(Records excerpted from a collection)
○ ○ ○ ○ ○ ○ ○
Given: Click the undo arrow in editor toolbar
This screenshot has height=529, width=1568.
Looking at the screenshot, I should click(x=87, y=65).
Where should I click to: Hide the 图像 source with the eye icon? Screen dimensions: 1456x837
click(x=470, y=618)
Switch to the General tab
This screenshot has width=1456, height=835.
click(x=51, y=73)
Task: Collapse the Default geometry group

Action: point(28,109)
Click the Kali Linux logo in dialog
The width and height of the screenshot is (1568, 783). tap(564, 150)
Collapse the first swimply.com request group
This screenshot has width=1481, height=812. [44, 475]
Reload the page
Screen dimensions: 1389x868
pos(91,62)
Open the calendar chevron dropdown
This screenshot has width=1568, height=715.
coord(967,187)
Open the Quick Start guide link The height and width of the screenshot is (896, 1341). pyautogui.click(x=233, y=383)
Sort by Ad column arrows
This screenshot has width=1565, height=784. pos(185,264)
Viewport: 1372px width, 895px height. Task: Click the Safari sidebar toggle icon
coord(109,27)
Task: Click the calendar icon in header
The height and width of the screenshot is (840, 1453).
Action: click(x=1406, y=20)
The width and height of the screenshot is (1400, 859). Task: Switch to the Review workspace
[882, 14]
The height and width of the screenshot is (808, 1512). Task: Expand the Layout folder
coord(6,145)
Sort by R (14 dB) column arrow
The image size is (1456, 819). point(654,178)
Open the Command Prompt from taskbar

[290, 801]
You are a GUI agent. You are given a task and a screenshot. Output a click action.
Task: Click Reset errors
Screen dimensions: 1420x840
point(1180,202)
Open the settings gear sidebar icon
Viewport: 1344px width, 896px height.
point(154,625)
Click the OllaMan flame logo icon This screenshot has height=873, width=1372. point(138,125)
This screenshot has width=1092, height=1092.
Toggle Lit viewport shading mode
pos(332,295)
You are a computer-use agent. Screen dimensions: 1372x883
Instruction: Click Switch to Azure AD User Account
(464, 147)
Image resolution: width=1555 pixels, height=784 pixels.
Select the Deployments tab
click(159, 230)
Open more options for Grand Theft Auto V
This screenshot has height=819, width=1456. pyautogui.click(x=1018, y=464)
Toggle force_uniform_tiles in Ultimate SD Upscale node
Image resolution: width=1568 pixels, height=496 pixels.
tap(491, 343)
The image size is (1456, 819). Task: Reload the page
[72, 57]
○ ○ ○ ○ ○ ○ ○
What to work on ::
Return, line for line and unchanged, the data from its first line through the line containing "Task: Click Reset errors".

Answer to the exercise ::
Given: Click the undo arrow in editor toolbar
This screenshot has height=529, width=1568.
Looking at the screenshot, I should click(x=87, y=65).
Where should I click to: Hide the 图像 source with the eye icon? Screen dimensions: 1456x837
click(x=470, y=618)
Switch to the General tab
This screenshot has width=1456, height=835.
click(x=51, y=73)
Task: Collapse the Default geometry group

Action: point(28,109)
Click the Kali Linux logo in dialog
The width and height of the screenshot is (1568, 783). tap(564, 150)
Collapse the first swimply.com request group
This screenshot has width=1481, height=812. [44, 475]
Reload the page
Screen dimensions: 1389x868
pos(91,62)
Open the calendar chevron dropdown
This screenshot has width=1568, height=715.
coord(967,187)
Open the Quick Start guide link The height and width of the screenshot is (896, 1341). pyautogui.click(x=233, y=383)
Sort by Ad column arrows
This screenshot has width=1565, height=784. pos(185,264)
Viewport: 1372px width, 895px height. Task: Click the Safari sidebar toggle icon
coord(109,27)
Task: Click the calendar icon in header
The height and width of the screenshot is (840, 1453).
Action: click(x=1406, y=20)
The width and height of the screenshot is (1400, 859). Task: Switch to the Review workspace
[882, 14]
The height and width of the screenshot is (808, 1512). Task: Expand the Layout folder
coord(6,145)
Sort by R (14 dB) column arrow
The image size is (1456, 819). point(654,178)
Open the Command Prompt from taskbar

[290, 801]
You are a GUI agent. You are given a task and a screenshot. Output a click action.
Task: Click Reset errors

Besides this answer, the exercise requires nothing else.